One thing which has been greatly concerning us for a while is the location of T’s bedroom in relation to the bathroom. To get to said bathroom, T has to pass the top of the stairs. Now our landing isn’t particularly small, however, T is noticeably much more unsteady when he is tired and so late night/early morning toilet trips result in anxiety for us and potential stair tumbling danger for him. We could move his bedroom, swap him into the spare room; however with so much change going on in his life already we don’t want to further unsettle him. Also, he has the biggest room in the house which is full to the rafters with toys, board games, wrestling stuff and games consoles. There isn’t anywhere else that will house his luggage! (Seriously, how do children accumulate so much stuff?!) Its also the one place in the house which is just for him, and we are not going to take that space away any time soon. So, what do we do? Luckily for us, we have our awesome OT who referred us onto Social Services for advice and guidance. Now I’m not going to pretend I took this referral lightly, because I didn’t. Being referred to Social Services made me feel like I had failed as a parent. I know this is not the case and to some that might sound silly, but that’s how I felt. I think it is a shame that society has us believe that this is so. When did receiving help become such a negative thing? It has certainly made me re-evaluate the way I perceive labels and I feel embarrassed that I allowed myself to be affected by a stereotype. FYI, Social Services are not the enemy. They are however, crap with timescales.

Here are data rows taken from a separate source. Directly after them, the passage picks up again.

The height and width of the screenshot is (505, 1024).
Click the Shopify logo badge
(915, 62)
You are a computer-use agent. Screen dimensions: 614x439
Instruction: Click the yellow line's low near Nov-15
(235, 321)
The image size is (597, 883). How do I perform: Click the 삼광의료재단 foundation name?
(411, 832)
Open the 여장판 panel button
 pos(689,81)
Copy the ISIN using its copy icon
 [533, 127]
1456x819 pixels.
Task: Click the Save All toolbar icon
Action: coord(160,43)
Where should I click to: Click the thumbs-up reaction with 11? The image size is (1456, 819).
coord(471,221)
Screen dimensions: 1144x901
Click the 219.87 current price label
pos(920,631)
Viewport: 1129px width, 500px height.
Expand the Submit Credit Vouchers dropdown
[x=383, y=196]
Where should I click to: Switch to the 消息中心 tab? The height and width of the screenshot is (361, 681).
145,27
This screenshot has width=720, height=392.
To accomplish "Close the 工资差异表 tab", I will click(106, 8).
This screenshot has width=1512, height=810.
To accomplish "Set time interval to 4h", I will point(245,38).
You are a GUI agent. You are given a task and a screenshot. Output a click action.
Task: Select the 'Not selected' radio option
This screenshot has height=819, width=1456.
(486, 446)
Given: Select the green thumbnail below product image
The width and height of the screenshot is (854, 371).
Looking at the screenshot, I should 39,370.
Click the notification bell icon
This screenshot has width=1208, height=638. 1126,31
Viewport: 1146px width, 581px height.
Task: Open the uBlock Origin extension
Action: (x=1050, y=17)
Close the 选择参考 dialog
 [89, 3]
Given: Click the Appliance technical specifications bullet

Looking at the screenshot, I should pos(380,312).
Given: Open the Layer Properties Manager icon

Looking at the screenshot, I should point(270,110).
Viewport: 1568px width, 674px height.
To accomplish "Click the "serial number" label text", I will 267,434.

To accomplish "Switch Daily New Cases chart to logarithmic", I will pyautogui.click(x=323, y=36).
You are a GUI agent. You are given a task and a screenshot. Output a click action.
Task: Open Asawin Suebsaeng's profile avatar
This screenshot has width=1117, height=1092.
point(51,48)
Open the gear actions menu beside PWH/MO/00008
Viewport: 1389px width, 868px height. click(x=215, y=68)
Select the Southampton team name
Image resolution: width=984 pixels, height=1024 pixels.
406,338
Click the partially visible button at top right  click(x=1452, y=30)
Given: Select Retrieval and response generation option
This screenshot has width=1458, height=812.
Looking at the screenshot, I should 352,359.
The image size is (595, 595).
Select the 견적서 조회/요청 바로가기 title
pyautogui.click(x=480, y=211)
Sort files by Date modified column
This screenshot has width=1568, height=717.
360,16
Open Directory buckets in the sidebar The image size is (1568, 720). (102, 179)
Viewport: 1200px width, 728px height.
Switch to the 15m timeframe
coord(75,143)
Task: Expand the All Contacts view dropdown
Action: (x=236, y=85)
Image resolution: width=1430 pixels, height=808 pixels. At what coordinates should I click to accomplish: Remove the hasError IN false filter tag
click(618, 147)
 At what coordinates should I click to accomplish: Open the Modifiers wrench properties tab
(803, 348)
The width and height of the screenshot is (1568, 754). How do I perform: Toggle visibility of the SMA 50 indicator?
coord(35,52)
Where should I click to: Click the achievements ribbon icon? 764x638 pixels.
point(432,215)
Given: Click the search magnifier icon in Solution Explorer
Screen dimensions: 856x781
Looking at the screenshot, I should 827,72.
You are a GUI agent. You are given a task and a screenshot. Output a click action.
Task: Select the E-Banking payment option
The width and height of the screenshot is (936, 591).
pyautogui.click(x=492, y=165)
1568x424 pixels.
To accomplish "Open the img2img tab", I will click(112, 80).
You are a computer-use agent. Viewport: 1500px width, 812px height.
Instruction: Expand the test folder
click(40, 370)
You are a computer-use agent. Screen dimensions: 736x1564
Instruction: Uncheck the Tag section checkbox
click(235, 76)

We met with a Social Services OT who looked at the house and discussed ways in which our home could be modified to help T. It was decided that an extra stair rail and gate at the top would be the perfect solution to our late night woes. We thought we would have to pay for all home modifications ourselves, so it was lovely to know we would have ongoing support to help with this. J met with a nice joiner who told him that he would be back within 2 weeks to complete the job. That was in June… its now September. For anyone not familiar with the months of the year, that is far longer than 2 weeks. I have called, our OT has called, our Neuro Nurse has called… never anyone there to take the call. SHOCK. Eventually, after an admirable tag team effort from our team, someone got through and within a few days Steve* the Joiner appeared wielding tools. This is our new and improved staircase…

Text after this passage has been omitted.